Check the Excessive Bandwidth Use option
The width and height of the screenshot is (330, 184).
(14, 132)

◇ ◇ ◇ ◇ ◇ ◇ ◇

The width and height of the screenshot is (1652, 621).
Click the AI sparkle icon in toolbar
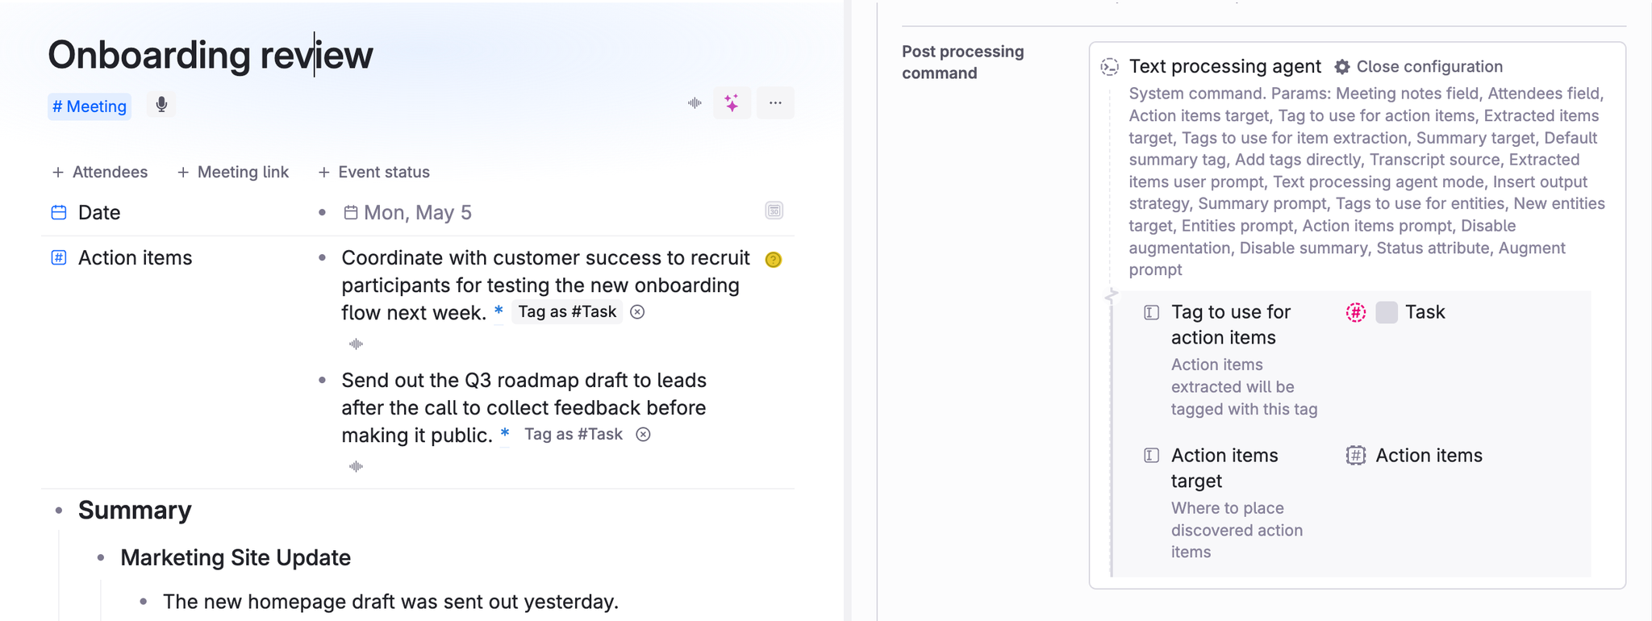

◇ ◇ ◇ ◇ ◇ ◇ ◇

* **YOUR GOAL**
In the listing above, find the line holding "The width and height of the screenshot is (1652, 621)." and the line holding "Click the AI sparkle icon in toolbar", then output those two lines and every line between them exactly.

* **ANSWER TO THIS EXERCISE**
The width and height of the screenshot is (1652, 621).
Click the AI sparkle icon in toolbar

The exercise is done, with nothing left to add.